Material for the task

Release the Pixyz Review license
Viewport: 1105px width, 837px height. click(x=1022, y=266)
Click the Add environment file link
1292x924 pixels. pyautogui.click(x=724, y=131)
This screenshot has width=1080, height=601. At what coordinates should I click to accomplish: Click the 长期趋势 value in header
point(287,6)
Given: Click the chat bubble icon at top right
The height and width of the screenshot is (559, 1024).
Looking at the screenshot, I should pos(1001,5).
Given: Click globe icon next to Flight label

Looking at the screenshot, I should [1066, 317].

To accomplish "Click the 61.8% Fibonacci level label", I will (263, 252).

Task statement
Starting from the line that contains "Given: Click the", give again every line to the last line of the data, exactly. Include nothing else.

Reply to the exercise
Given: Click the chat bubble icon at top right
The height and width of the screenshot is (559, 1024).
Looking at the screenshot, I should pos(1001,5).
Given: Click globe icon next to Flight label

Looking at the screenshot, I should [1066, 317].

To accomplish "Click the 61.8% Fibonacci level label", I will (263, 252).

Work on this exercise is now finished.